The recent Card Act rule that takes individual income into account when issuing credit cards impacts stay-at-home moms who don’t earn a declarable income.
Remember the days when a husband had to sign for his wife to open an account or get a credit card? Thank goodness we’ve moved on from then – or have we?
CNN Money reported on a demonstration that took place in Washington D.C. this weekend over what many consider a step back in time as a result of the new Card Act. Implemented in 2009 to stop predatory credit card practices, the rule requires individual incomes to be taken into account when issuing credit cards. The result is that a stay-at-home mom sometimes can’t qualify for a credit card because she doesn’t have her own declarable income.

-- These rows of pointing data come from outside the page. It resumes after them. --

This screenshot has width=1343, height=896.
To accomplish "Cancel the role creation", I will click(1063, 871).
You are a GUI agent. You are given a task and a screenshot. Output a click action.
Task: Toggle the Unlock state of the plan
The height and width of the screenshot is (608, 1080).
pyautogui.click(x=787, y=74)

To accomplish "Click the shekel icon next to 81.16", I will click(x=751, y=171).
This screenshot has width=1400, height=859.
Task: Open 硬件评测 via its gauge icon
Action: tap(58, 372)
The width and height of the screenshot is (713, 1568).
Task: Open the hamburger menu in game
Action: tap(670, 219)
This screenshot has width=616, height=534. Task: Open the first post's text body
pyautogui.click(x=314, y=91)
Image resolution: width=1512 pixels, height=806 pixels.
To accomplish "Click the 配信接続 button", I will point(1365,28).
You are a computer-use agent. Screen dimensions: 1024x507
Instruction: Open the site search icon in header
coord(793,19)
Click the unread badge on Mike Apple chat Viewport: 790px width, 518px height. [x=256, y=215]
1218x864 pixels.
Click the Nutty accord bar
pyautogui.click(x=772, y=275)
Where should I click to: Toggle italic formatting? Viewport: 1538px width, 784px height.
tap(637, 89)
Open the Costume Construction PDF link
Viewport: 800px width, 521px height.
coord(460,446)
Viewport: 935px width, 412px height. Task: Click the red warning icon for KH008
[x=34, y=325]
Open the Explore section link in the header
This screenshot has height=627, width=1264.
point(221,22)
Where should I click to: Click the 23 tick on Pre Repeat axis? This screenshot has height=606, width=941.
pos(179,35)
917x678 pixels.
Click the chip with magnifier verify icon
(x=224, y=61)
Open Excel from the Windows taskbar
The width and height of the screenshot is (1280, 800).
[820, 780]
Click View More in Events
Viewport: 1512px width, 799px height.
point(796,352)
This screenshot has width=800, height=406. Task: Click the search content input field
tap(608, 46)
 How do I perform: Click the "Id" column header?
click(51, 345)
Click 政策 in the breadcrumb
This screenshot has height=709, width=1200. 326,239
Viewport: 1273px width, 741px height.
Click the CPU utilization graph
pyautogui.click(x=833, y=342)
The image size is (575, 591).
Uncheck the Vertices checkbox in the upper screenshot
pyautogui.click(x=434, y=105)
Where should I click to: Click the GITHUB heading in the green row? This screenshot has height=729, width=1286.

It doesn’t take into account that sometimes, with the cost of childcare, this is as much a smart financial decision as it is one to provide emotional support to a growing family.
A Virginia stay-at-home mom, Holly McCall, who was recently denied a credit card for this reason has organized a drive to have this rule overturned. According to CNN Money, she already has the support of more than 30,000 signatures on the petition on her site, Change.org. Included in those signatures are also some stay-at-home dads who also are impacted by the rule.
So what do you think? Is this rule necessary, especially in the light of the credit card mess that contributed to the 2008 financial meltdown? Or is it something that needs to be addressed by the Federal Reserve now?